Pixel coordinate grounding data

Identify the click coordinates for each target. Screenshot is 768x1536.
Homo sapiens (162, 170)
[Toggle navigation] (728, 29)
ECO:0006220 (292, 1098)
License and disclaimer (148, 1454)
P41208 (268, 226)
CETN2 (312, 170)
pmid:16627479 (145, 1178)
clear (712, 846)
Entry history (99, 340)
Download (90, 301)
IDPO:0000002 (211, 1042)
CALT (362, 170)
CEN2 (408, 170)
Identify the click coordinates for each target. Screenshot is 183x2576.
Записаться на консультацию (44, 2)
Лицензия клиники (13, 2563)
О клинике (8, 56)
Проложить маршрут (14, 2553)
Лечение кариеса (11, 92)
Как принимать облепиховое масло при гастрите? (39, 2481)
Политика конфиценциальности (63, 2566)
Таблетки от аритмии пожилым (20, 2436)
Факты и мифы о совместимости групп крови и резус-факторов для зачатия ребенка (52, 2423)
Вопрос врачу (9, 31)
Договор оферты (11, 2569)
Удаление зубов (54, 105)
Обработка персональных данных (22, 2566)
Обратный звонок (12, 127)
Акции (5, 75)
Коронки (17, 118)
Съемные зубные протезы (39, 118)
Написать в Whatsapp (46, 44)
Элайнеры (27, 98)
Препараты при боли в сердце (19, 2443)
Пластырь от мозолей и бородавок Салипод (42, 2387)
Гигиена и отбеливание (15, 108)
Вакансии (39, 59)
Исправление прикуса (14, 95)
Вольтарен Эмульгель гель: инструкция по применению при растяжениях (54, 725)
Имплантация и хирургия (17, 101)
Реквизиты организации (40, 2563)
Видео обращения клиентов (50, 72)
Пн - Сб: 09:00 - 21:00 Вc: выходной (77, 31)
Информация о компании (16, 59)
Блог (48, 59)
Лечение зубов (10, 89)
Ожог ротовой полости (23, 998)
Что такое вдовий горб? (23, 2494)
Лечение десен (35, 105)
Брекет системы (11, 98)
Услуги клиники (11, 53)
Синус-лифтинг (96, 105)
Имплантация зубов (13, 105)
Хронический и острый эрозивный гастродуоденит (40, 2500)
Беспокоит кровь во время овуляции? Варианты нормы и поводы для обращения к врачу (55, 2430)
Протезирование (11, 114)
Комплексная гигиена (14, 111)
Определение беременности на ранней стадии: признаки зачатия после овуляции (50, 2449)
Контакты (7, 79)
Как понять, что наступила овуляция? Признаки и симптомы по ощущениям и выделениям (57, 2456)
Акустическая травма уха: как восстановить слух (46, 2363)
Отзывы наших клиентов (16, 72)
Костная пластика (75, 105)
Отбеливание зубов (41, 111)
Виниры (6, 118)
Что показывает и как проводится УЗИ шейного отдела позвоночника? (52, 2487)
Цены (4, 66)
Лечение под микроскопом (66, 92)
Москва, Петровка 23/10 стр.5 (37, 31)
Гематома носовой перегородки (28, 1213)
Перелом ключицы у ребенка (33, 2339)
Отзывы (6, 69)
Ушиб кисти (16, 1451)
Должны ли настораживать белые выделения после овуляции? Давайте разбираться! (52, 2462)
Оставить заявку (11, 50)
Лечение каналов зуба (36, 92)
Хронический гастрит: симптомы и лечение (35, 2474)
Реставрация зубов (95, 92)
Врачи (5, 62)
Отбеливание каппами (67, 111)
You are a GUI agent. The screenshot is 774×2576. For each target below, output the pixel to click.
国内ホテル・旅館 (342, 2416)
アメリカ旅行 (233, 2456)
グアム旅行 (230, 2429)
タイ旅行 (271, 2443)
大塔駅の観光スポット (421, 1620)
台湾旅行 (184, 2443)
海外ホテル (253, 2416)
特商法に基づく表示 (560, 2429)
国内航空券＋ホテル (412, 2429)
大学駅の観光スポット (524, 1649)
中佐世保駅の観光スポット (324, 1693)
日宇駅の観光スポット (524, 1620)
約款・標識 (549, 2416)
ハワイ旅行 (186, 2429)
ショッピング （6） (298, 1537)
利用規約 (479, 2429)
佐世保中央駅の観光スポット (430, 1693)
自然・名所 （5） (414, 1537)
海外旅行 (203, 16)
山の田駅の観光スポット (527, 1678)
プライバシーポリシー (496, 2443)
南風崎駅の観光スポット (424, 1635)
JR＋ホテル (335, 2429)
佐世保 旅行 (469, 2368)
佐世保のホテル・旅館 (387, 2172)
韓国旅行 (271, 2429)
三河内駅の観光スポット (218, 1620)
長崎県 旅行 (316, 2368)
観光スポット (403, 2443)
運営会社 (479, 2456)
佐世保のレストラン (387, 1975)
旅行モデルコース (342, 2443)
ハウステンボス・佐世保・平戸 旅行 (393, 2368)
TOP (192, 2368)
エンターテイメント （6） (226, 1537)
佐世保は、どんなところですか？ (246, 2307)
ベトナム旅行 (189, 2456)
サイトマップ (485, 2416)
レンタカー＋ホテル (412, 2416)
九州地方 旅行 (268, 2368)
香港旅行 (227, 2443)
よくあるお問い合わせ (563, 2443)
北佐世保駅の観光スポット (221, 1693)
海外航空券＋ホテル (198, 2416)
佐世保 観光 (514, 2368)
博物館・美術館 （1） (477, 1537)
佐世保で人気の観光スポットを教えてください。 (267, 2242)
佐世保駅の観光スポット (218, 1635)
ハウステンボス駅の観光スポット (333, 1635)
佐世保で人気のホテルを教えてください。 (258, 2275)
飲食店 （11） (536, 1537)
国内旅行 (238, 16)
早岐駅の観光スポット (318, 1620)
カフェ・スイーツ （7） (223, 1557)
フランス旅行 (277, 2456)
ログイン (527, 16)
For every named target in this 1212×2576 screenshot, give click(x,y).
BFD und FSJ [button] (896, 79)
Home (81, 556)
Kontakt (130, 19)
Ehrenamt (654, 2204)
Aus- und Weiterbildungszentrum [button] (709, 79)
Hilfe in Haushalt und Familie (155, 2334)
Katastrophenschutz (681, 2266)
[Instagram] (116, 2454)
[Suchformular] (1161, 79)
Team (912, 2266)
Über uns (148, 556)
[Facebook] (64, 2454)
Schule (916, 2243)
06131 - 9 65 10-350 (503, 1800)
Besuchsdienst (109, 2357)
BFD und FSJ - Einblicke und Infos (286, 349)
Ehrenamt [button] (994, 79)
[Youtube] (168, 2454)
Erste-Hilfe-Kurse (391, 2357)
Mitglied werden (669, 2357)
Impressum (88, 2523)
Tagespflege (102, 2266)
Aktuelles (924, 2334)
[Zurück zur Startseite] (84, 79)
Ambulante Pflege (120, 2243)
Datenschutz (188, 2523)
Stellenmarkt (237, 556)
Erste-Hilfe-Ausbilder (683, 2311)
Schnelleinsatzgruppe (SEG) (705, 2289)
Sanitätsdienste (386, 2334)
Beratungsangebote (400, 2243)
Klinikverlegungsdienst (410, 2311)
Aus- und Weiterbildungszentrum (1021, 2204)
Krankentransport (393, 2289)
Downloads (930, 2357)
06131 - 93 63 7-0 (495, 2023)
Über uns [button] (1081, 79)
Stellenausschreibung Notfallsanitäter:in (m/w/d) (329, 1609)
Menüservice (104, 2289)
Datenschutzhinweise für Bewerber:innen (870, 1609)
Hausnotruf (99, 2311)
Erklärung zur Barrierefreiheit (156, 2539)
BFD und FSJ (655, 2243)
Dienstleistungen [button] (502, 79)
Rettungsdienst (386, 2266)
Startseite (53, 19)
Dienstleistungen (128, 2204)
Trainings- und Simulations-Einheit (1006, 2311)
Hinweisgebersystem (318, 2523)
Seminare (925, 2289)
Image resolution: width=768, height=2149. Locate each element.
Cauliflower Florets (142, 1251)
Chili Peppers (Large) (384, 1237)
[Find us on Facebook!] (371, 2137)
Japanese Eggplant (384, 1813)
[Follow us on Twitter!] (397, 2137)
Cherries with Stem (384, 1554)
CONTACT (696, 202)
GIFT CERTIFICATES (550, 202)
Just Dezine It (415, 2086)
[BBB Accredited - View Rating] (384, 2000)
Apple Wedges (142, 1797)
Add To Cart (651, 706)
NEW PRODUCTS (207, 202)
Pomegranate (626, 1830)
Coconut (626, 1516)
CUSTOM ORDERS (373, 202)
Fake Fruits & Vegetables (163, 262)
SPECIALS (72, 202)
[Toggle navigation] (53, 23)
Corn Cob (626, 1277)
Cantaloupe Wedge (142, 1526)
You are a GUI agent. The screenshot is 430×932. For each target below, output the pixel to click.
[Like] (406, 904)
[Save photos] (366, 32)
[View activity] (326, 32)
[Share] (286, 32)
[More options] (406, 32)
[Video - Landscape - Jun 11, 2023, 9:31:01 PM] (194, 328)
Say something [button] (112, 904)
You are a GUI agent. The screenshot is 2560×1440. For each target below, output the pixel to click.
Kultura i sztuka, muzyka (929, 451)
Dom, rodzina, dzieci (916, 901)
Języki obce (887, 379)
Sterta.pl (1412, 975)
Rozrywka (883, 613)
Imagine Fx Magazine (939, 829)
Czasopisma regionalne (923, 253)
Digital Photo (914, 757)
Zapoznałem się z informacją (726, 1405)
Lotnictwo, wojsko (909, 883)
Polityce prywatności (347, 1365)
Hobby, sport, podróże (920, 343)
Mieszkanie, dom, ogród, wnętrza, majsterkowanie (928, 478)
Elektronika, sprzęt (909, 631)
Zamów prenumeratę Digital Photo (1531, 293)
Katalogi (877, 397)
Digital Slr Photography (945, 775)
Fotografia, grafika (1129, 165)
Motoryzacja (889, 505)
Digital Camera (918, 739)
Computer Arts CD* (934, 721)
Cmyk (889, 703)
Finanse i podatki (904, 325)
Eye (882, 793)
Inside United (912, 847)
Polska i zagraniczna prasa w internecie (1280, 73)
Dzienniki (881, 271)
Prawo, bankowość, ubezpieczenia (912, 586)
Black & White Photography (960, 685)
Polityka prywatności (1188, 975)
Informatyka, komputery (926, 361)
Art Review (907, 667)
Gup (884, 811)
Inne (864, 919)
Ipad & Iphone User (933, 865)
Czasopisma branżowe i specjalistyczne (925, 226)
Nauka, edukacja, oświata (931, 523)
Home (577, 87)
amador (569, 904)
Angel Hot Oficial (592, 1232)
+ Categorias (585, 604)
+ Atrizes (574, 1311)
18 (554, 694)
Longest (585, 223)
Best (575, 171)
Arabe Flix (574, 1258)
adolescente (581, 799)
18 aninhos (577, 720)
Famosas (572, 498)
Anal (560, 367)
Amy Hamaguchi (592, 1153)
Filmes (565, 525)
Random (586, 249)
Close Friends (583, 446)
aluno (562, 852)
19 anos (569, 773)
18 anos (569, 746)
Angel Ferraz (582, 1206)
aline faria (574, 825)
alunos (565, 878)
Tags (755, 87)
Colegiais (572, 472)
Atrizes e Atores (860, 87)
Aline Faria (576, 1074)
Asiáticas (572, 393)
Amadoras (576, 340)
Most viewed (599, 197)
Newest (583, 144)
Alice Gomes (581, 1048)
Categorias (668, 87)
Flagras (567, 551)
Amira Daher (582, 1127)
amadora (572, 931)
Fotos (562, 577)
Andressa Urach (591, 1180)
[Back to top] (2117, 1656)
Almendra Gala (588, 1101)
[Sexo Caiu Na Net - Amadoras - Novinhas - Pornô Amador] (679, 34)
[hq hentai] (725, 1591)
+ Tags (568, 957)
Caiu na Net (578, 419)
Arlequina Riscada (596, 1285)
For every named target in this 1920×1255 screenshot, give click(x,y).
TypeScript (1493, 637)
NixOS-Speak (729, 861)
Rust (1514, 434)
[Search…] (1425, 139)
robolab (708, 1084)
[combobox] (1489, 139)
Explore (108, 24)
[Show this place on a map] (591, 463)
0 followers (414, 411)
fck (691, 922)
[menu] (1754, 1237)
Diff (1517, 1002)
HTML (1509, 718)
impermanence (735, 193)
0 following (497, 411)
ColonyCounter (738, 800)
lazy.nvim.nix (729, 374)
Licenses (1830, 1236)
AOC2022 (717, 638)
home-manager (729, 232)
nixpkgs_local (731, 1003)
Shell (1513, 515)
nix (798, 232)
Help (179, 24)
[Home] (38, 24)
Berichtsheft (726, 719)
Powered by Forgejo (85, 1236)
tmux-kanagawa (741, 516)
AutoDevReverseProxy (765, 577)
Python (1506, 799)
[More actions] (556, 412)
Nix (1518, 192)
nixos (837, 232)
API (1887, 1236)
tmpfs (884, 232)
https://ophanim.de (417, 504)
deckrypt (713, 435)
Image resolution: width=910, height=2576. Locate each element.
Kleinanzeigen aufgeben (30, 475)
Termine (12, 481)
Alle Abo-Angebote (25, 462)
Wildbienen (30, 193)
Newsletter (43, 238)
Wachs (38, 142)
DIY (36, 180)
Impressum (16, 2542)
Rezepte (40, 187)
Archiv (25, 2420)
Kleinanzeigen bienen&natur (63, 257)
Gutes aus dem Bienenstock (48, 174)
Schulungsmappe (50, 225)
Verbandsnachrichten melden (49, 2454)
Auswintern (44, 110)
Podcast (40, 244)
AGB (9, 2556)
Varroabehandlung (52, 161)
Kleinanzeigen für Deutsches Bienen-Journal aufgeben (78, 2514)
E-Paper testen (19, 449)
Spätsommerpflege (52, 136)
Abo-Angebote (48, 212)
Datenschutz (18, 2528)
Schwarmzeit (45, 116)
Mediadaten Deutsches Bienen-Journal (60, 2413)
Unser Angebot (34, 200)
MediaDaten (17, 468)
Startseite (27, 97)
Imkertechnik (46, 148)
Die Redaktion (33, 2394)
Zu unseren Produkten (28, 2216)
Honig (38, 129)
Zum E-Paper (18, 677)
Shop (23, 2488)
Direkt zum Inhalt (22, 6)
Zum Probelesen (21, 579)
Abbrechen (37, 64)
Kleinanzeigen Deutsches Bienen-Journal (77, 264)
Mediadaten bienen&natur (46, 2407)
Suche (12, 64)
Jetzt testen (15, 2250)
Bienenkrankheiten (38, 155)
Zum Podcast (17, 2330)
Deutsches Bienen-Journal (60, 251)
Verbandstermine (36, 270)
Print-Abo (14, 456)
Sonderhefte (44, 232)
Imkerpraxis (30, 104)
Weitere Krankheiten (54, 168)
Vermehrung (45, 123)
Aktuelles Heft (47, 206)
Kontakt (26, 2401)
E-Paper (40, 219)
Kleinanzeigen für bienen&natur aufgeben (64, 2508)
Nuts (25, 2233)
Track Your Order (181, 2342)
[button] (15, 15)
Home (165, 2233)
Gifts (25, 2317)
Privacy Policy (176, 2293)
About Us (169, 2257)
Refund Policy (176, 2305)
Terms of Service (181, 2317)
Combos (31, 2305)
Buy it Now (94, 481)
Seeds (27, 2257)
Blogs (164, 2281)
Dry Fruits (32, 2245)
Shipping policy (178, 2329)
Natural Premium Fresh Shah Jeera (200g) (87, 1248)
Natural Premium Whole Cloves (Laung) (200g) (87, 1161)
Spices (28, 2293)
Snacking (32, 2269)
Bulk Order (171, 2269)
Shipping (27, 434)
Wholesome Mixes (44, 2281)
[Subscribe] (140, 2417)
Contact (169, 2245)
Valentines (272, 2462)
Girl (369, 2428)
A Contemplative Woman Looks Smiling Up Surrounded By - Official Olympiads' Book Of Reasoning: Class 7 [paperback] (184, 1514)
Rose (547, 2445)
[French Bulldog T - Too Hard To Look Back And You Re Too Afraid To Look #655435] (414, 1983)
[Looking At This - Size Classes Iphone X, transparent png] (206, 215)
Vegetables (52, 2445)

• _Work instructions_: Could you return exactly the stretch of the data above that starts at the line with "Отбеливание зубов (41, 111)" and ends at the line with "You are a GUI agent. The screenshot is 774×2576.", both lines included?

• _Written answer_:
Отбеливание зубов (41, 111)
Виниры (6, 118)
Что показывает и как проводится УЗИ шейного отдела позвоночника? (52, 2487)
Цены (4, 66)
Лечение под микроскопом (66, 92)
Москва, Петровка 23/10 стр.5 (37, 31)
Гематома носовой перегородки (28, 1213)
Перелом ключицы у ребенка (33, 2339)
Отзывы (6, 69)
Ушиб кисти (16, 1451)
Должны ли настораживать белые выделения после овуляции? Давайте разбираться! (52, 2462)
Оставить заявку (11, 50)
Лечение каналов зуба (36, 92)
Хронический гастрит: симптомы и лечение (35, 2474)
Реставрация зубов (95, 92)
Врачи (5, 62)
Отбеливание каппами (67, 111)
You are a GUI agent. The screenshot is 774×2576. For each target below, output the pixel to click.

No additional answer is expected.